RED FLAGS TO MONITOR



  • Further Revenue Decline: Q3 FY26 sales below ₹13 crores would indicate accelerating business deterioration.

  • Margin Compression: Operating margins falling back toward 9-10% levels would pressure profitability significantly.

  • Promoter Stake Reduction: Any decline in promoter holding below 26% would signal loss of confidence.

  • Working Capital Stress: Rising debtor days or inventory levels could indicate collection challenges or project execution delays.

  • Technical Breakdown: Stock breaking below ₹27.55 (52-week low) would open downside toward ₹24-25 levels.






"With ROCE barely above 1.5% and revenue declining for three straight quarters, ATV Projects exemplifies a value trap—cheap for good reason, with no clear catalyst for operational turnaround."



The Verdict: Exit Recommended


STRONG SELL

Score: 17/100


For Fresh Investors: Avoid completely. The combination of deteriorating financial trends, chronically weak return ratios (ROCE of 1.65%), declining revenues, and bearish technical setup creates an unfavourable risk-reward profile. The stock's valuation discount reflects fundamental business weakness rather than opportunity, making it a classic value trap. Multiple better-quality opportunities exist in the industrial manufacturing space with superior return profiles and growth visibility.


For Existing Holders: Exit positions on any technical bounce toward ₹33-35 levels. The negative financial trend, weak quality metrics, and bearish technical momentum suggest limited near-term recovery prospects. Whilst long-term holders who entered at significantly lower prices may retain substantial gains, the deteriorating operational trajectory and lack of institutional support make continued holding risky. The opportunity cost of capital trapped in a sub-3% ROE business outweighs any potential upside from current levels.


Fair Value Estimate: ₹26-28 per share (16-19% downside from current price of ₹31.00), based on normalised P/BV of 0.65-0.70 times given weak return ratios and uncertain growth outlook.

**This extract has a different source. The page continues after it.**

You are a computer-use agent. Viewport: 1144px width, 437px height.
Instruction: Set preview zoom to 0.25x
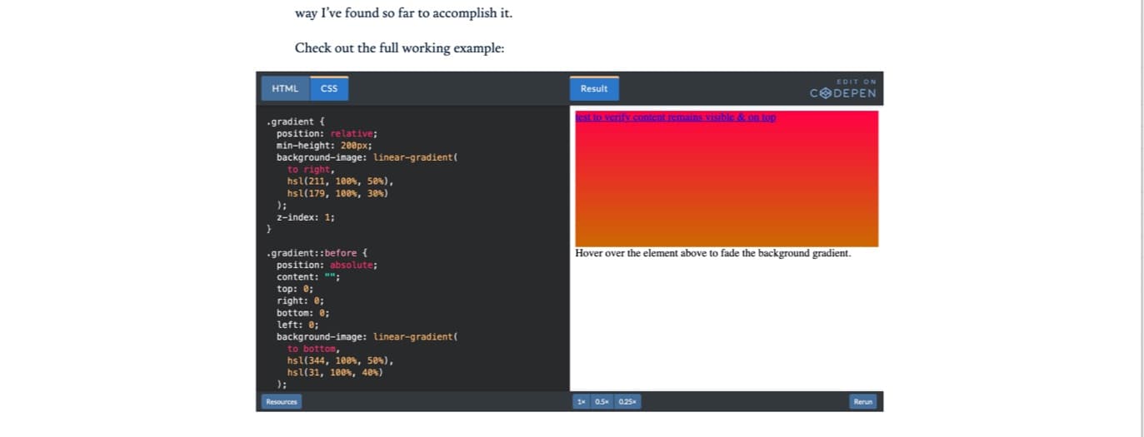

Note- ROCE= (EBIT - Other income)/(Capital Employed - Cash - Current Investments)





⚠️ Investment Disclaimer


This article is for educational and informational purposes only and should not be construed as financial advice. Investors should conduct their own due diligence, consider their risk tolerance and investment objectives, and consult with a qualified financial advisor before making any investment decisions. Past performance is not indicative of future results. The author and publication hold no position in ATV Projects India Ltd. and have no business relationship with the company.